WHAT THE EXERCISE ASKS ::
Set down exactly the lines of the records from the top to the line containing "959x1041 pixels."; include both.
(GIVEN RECORDS begins)
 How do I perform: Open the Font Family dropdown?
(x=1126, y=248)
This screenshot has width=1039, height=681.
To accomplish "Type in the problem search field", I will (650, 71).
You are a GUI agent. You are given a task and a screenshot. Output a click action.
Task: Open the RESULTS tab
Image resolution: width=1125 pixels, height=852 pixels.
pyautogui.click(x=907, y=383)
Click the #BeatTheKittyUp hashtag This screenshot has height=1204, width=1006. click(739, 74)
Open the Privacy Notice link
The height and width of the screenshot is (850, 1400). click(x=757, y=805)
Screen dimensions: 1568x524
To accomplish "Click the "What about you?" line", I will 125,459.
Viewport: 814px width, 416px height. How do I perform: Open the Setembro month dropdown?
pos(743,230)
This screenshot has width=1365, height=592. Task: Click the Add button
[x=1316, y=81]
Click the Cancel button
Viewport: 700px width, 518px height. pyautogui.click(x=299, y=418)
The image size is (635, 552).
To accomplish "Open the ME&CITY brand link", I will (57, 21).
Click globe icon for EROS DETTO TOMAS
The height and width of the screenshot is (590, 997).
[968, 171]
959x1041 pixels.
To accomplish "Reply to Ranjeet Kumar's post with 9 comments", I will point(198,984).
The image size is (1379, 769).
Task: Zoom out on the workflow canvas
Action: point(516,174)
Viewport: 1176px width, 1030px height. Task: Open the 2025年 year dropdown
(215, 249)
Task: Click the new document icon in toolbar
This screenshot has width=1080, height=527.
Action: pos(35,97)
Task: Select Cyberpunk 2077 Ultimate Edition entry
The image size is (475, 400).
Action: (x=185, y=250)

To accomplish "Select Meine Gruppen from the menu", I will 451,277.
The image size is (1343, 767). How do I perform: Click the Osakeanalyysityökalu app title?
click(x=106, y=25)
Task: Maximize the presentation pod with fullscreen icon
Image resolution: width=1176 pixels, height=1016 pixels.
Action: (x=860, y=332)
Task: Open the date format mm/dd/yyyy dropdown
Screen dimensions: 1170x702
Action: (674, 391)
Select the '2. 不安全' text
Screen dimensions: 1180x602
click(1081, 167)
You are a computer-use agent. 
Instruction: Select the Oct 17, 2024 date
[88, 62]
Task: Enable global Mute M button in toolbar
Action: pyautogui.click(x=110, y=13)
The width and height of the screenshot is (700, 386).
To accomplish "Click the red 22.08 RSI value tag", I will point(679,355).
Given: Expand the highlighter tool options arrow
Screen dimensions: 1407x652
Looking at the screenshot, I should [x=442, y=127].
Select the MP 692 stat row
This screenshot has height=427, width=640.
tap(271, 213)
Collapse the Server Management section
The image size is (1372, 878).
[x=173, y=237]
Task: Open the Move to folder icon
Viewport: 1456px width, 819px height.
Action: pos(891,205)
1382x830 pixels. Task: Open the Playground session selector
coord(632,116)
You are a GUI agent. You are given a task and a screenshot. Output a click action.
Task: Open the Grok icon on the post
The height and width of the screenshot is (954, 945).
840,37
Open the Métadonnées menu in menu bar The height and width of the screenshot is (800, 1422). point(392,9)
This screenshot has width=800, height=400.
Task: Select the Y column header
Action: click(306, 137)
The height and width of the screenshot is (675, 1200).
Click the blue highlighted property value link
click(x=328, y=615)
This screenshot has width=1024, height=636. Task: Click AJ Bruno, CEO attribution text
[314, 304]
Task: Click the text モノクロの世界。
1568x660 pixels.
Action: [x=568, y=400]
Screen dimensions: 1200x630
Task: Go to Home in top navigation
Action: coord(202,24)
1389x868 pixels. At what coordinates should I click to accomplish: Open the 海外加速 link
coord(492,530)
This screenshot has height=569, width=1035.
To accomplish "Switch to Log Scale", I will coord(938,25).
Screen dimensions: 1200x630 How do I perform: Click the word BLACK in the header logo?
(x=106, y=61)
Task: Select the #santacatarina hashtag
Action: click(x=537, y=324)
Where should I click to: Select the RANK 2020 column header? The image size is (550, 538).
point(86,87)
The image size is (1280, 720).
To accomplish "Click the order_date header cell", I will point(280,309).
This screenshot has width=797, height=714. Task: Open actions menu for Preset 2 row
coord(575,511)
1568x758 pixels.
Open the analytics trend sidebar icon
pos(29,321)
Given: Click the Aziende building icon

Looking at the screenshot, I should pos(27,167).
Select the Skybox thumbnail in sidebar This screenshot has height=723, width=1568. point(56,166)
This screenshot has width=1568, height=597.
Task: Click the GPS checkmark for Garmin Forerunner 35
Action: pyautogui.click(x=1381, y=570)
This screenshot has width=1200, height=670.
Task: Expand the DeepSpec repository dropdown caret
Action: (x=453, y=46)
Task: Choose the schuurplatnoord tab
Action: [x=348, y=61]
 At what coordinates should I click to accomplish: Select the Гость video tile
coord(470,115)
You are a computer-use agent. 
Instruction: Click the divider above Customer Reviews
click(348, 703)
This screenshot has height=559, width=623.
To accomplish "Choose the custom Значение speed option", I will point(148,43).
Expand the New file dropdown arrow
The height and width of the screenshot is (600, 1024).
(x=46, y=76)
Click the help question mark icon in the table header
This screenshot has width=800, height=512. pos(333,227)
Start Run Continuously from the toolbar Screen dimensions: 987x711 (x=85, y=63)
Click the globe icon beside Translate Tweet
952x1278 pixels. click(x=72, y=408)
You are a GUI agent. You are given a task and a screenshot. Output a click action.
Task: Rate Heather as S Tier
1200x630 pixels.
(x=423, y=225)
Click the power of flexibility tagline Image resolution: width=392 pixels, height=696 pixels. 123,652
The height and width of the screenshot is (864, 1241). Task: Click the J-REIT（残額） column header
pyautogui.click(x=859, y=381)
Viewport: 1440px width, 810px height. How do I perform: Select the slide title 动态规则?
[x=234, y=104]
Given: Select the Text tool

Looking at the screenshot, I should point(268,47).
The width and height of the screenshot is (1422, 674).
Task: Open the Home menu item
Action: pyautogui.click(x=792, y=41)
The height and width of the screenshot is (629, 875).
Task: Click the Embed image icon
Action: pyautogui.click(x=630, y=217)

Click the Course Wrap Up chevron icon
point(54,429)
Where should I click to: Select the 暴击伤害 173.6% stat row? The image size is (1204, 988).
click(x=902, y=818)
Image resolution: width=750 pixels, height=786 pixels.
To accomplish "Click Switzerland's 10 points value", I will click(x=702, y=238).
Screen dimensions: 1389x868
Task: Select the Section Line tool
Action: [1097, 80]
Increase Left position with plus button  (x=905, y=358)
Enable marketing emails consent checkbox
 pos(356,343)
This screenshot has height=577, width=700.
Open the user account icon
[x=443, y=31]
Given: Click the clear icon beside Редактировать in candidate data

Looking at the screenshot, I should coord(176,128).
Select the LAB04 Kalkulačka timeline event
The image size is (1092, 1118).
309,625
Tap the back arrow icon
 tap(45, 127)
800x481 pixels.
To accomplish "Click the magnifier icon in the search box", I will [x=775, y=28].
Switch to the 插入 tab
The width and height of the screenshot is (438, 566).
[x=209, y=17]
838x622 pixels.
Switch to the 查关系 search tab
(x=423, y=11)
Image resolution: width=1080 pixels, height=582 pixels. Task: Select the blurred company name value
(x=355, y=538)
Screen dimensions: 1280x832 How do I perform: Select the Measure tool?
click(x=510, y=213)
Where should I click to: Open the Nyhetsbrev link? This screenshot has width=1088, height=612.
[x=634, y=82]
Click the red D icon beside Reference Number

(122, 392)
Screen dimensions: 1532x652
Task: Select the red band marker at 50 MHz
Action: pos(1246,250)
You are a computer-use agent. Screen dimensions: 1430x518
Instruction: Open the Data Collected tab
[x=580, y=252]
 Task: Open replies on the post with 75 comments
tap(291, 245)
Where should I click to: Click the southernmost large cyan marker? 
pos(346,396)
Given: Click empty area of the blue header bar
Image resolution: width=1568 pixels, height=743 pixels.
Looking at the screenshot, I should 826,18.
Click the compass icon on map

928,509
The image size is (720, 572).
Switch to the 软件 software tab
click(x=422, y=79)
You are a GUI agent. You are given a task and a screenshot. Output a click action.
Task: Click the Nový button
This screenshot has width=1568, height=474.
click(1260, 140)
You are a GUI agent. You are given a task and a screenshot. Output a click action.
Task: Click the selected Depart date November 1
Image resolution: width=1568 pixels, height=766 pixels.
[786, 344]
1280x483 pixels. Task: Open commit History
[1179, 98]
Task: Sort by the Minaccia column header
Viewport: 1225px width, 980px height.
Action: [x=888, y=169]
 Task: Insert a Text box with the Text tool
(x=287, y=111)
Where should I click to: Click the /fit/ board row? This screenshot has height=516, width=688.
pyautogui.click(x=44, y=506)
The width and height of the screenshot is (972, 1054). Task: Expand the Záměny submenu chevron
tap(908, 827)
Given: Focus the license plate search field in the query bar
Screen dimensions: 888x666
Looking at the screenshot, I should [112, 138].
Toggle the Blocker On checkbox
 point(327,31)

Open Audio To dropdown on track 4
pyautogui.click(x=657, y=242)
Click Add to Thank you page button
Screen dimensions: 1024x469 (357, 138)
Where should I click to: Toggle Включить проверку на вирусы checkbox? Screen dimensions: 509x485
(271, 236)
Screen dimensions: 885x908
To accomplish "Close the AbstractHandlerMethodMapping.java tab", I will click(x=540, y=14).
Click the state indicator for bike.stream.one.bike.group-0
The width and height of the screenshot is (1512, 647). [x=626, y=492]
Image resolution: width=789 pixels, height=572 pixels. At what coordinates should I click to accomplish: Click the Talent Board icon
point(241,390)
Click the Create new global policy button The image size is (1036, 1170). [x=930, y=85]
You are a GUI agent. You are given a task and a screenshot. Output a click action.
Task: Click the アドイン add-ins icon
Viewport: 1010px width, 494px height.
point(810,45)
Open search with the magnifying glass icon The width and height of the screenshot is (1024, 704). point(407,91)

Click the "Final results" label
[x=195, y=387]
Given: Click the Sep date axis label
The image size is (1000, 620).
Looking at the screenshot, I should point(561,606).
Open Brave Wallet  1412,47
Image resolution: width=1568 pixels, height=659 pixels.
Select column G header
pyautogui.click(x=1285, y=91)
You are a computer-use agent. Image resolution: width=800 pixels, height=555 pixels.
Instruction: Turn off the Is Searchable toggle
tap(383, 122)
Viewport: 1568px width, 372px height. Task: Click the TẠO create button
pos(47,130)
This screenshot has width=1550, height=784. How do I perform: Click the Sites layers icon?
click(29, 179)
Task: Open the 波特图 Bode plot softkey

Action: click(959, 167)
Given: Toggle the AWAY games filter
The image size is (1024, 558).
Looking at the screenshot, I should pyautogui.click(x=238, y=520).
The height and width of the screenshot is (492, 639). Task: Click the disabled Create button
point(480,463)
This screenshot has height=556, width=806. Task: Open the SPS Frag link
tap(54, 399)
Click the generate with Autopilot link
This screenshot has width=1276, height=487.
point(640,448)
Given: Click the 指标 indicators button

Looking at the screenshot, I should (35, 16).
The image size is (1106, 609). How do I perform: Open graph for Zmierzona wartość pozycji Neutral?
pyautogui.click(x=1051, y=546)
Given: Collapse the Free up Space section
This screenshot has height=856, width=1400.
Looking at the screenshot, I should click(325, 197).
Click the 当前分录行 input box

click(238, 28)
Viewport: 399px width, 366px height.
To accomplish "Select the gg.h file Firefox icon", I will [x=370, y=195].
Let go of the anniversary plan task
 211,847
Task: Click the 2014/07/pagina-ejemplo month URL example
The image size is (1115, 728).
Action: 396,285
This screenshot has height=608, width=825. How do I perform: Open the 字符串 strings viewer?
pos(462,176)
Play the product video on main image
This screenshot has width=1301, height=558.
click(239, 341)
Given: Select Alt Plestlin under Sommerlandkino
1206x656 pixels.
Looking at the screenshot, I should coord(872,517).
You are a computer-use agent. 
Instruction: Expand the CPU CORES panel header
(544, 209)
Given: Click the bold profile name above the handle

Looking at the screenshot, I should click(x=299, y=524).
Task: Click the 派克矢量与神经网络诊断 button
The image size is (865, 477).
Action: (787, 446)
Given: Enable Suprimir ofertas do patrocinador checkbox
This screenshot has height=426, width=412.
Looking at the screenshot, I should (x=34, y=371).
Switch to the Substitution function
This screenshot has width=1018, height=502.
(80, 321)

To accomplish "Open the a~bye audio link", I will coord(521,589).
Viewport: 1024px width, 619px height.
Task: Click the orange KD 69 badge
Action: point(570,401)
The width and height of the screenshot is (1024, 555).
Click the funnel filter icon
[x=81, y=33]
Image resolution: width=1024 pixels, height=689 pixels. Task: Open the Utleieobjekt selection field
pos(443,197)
(GIVEN RECORDS ends)
SOLUTION TO THIS TASK ::
 How do I perform: Open the Font Family dropdown?
(x=1126, y=248)
This screenshot has width=1039, height=681.
To accomplish "Type in the problem search field", I will (650, 71).
You are a GUI agent. You are given a task and a screenshot. Output a click action.
Task: Open the RESULTS tab
Image resolution: width=1125 pixels, height=852 pixels.
pyautogui.click(x=907, y=383)
Click the #BeatTheKittyUp hashtag This screenshot has height=1204, width=1006. click(739, 74)
Open the Privacy Notice link
The height and width of the screenshot is (850, 1400). click(x=757, y=805)
Screen dimensions: 1568x524
To accomplish "Click the "What about you?" line", I will 125,459.
Viewport: 814px width, 416px height. How do I perform: Open the Setembro month dropdown?
pos(743,230)
This screenshot has width=1365, height=592. Task: Click the Add button
[x=1316, y=81]
Click the Cancel button
Viewport: 700px width, 518px height. pyautogui.click(x=299, y=418)
The image size is (635, 552).
To accomplish "Open the ME&CITY brand link", I will (57, 21).
Click globe icon for EROS DETTO TOMAS
The height and width of the screenshot is (590, 997).
[968, 171]
959x1041 pixels.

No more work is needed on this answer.